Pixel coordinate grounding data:

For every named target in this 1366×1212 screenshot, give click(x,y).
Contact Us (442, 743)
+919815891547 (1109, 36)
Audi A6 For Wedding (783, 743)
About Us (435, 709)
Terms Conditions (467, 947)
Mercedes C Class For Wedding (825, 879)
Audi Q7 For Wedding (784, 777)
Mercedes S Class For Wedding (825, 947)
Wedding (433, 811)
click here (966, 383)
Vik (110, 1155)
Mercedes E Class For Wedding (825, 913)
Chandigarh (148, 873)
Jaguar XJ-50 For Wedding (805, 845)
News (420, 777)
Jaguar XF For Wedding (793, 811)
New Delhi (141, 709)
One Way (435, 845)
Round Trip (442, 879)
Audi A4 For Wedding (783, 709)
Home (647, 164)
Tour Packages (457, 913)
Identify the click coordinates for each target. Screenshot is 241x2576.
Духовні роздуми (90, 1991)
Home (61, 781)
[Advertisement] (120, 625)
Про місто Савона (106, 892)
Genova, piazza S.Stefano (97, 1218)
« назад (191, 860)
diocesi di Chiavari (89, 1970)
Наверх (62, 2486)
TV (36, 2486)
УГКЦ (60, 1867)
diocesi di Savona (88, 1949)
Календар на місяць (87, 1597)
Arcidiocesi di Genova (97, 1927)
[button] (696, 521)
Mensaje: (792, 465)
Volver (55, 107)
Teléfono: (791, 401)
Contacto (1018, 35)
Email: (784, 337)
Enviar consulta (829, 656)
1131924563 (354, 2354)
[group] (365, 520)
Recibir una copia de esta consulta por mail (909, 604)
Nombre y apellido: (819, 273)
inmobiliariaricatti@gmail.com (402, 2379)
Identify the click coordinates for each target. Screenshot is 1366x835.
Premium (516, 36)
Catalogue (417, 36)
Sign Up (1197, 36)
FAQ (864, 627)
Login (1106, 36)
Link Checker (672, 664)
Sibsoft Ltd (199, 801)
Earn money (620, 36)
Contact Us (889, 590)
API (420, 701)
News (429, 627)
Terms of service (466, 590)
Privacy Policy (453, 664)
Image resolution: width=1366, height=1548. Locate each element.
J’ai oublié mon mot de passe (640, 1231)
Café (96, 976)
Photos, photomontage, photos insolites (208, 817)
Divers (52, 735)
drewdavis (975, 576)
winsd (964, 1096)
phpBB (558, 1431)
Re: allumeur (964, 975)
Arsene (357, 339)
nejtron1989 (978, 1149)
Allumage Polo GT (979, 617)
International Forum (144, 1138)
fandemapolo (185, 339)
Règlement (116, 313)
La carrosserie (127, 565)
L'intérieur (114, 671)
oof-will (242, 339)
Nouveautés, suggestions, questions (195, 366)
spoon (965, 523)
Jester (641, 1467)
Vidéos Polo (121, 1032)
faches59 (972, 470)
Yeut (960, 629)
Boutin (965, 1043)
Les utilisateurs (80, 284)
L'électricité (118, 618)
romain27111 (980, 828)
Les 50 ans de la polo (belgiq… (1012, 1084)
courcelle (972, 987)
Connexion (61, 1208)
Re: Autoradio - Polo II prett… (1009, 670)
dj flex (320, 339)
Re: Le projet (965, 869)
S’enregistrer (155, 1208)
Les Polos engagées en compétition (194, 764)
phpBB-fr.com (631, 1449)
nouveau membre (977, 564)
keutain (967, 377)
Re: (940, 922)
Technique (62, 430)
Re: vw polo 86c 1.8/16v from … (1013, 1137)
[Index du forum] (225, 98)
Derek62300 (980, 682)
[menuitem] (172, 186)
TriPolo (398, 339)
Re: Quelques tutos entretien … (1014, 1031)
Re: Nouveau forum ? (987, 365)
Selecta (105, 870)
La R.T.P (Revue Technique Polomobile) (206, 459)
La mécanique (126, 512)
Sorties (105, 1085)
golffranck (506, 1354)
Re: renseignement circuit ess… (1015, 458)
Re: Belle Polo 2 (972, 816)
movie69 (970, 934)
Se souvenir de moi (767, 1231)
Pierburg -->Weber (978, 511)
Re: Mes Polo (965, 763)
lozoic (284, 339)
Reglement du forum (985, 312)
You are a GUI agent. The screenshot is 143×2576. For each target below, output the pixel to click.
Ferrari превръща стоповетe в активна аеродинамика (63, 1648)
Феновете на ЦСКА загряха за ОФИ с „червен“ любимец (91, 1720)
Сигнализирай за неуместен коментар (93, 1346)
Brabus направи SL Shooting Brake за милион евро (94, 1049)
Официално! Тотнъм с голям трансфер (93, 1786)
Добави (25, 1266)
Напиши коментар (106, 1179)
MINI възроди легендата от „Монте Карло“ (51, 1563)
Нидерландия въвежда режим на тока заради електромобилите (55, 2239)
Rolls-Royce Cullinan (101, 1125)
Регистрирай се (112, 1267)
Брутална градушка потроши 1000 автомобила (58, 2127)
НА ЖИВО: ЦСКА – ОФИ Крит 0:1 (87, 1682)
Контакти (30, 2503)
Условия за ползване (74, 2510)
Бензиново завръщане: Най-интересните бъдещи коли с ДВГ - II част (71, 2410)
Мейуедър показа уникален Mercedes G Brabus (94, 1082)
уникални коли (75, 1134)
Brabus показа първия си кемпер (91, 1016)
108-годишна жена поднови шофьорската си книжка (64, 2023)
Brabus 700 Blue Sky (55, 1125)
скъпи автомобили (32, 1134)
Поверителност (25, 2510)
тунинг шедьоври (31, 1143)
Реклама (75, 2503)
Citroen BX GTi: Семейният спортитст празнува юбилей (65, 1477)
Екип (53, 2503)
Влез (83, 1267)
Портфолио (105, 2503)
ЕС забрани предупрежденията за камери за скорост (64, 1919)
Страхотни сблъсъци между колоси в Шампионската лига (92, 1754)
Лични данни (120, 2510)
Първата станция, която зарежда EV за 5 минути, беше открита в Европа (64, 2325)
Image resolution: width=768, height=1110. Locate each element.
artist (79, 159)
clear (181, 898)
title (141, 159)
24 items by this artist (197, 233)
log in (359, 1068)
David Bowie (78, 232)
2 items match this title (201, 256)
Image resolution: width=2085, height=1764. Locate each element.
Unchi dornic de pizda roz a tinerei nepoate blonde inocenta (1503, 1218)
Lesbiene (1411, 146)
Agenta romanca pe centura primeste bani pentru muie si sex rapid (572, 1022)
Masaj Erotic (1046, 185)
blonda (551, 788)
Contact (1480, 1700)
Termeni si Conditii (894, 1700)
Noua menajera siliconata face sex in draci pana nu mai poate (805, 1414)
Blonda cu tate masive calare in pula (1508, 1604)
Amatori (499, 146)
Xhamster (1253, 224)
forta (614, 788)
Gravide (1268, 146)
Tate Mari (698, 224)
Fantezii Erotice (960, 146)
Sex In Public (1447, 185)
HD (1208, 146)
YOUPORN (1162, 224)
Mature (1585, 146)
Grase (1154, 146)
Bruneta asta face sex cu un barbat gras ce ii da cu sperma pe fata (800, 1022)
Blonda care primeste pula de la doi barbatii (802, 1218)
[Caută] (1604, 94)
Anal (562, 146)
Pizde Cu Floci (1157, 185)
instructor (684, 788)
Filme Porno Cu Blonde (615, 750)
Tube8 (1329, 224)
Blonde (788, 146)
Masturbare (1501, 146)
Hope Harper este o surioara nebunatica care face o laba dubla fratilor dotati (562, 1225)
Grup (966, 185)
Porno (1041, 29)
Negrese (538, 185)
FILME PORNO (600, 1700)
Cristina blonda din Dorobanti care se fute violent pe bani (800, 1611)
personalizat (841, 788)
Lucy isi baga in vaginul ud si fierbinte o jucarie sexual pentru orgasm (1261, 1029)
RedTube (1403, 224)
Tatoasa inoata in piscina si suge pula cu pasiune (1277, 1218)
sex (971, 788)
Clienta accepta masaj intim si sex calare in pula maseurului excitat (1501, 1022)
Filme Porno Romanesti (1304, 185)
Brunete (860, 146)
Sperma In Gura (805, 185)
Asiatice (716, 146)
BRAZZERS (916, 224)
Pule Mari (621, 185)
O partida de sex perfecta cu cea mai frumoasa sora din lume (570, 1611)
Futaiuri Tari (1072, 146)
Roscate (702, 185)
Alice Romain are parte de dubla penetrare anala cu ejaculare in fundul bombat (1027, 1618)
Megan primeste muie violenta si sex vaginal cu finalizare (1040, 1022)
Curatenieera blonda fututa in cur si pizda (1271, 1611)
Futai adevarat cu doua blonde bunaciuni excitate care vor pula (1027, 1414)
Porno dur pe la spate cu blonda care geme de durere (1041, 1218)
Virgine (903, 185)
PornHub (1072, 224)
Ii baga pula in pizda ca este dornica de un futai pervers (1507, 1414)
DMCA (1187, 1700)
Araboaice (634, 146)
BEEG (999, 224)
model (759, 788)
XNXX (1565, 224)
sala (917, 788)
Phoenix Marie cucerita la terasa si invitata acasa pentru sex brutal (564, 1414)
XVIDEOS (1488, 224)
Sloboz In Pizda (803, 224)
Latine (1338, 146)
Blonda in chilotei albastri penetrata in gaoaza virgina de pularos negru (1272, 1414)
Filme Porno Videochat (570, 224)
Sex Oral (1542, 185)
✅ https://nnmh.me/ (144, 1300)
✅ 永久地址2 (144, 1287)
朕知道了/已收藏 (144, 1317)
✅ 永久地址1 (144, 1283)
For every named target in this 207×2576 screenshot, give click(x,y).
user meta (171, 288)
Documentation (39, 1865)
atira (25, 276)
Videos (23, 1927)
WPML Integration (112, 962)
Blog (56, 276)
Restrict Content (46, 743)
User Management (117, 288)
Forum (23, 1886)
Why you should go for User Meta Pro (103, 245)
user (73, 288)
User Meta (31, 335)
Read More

→ **Work item**
From the data above, return every line from the line that has "spoon (965, 523)" up to and including the line that has "MINI възроди легендата", exactly.

→ **Answer for this exercise**
spoon (965, 523)
Jester (641, 1467)
Vidéos Polo (121, 1032)
faches59 (972, 470)
Yeut (960, 629)
Boutin (965, 1043)
Les utilisateurs (80, 284)
L'électricité (118, 618)
romain27111 (980, 828)
Les 50 ans de la polo (belgiq… (1012, 1084)
courcelle (972, 987)
Connexion (61, 1208)
Re: Autoradio - Polo II prett… (1009, 670)
dj flex (320, 339)
Re: Le projet (965, 869)
S’enregistrer (155, 1208)
Les Polos engagées en compétition (194, 764)
phpBB-fr.com (631, 1449)
nouveau membre (977, 564)
keutain (967, 377)
Re: (940, 922)
Technique (62, 430)
Re: vw polo 86c 1.8/16v from … (1013, 1137)
[Index du forum] (225, 98)
Derek62300 (980, 682)
[menuitem] (172, 186)
TriPolo (398, 339)
Re: Quelques tutos entretien … (1014, 1031)
Re: Nouveau forum ? (987, 365)
Selecta (105, 870)
La R.T.P (Revue Technique Polomobile) (206, 459)
La mécanique (126, 512)
Sorties (105, 1085)
golffranck (506, 1354)
Re: renseignement circuit ess… (1015, 458)
Re: Belle Polo 2 (972, 816)
movie69 (970, 934)
Se souvenir de moi (767, 1231)
Pierburg -->Weber (978, 511)
Re: Mes Polo (965, 763)
lozoic (284, 339)
Reglement du forum (985, 312)
You are a GUI agent. The screenshot is 143×2576. For each target below, output the pixel to click.
Ferrari превръща стоповетe в активна аеродинамика (63, 1648)
Феновете на ЦСКА загряха за ОФИ с „червен“ любимец (91, 1720)
Сигнализирай за неуместен коментар (93, 1346)
Brabus направи SL Shooting Brake за милион евро (94, 1049)
Официално! Тотнъм с голям трансфер (93, 1786)
Добави (25, 1266)
Напиши коментар (106, 1179)
MINI възроди легендата от „Монте Карло“ (51, 1563)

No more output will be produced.